■ **The input**:
+ + + +
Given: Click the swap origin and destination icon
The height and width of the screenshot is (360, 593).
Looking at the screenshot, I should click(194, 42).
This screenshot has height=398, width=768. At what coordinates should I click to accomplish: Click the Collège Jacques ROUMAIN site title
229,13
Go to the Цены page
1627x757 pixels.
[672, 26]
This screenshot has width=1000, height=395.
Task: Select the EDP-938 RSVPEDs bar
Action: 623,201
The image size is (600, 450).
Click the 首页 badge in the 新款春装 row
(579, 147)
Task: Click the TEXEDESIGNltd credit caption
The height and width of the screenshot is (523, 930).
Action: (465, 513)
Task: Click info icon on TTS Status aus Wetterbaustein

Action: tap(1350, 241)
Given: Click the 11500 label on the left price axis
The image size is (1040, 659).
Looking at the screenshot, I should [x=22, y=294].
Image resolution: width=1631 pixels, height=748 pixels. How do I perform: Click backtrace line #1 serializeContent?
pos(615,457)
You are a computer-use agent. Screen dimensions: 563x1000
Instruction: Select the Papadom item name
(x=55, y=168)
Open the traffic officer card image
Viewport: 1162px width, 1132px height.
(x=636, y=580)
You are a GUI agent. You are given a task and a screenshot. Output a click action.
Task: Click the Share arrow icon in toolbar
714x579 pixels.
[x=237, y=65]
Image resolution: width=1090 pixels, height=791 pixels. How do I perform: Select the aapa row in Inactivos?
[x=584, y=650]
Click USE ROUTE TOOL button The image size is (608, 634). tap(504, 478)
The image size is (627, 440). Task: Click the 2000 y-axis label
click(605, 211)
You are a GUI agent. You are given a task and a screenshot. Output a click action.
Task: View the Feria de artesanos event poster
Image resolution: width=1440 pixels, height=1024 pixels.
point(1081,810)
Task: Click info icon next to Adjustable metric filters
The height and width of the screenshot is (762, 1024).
+ + + +
■ **What to do**: Starting at the line above that contains "1627x757 pixels.", write out each line exactly until the line that contains "Task: View the" has been written, and stop there.

■ **Answer to this task**:
1627x757 pixels.
[672, 26]
This screenshot has width=1000, height=395.
Task: Select the EDP-938 RSVPEDs bar
Action: 623,201
The image size is (600, 450).
Click the 首页 badge in the 新款春装 row
(579, 147)
Task: Click the TEXEDESIGNltd credit caption
The height and width of the screenshot is (523, 930).
Action: (465, 513)
Task: Click info icon on TTS Status aus Wetterbaustein

Action: tap(1350, 241)
Given: Click the 11500 label on the left price axis
The image size is (1040, 659).
Looking at the screenshot, I should [x=22, y=294].
Image resolution: width=1631 pixels, height=748 pixels. How do I perform: Click backtrace line #1 serializeContent?
pos(615,457)
You are a computer-use agent. Screen dimensions: 563x1000
Instruction: Select the Papadom item name
(x=55, y=168)
Open the traffic officer card image
Viewport: 1162px width, 1132px height.
(x=636, y=580)
You are a GUI agent. You are given a task and a screenshot. Output a click action.
Task: Click the Share arrow icon in toolbar
714x579 pixels.
[x=237, y=65]
Image resolution: width=1090 pixels, height=791 pixels. How do I perform: Select the aapa row in Inactivos?
[x=584, y=650]
Click USE ROUTE TOOL button The image size is (608, 634). tap(504, 478)
The image size is (627, 440). Task: Click the 2000 y-axis label
click(605, 211)
You are a GUI agent. You are given a task and a screenshot. Output a click action.
Task: View the Feria de artesanos event poster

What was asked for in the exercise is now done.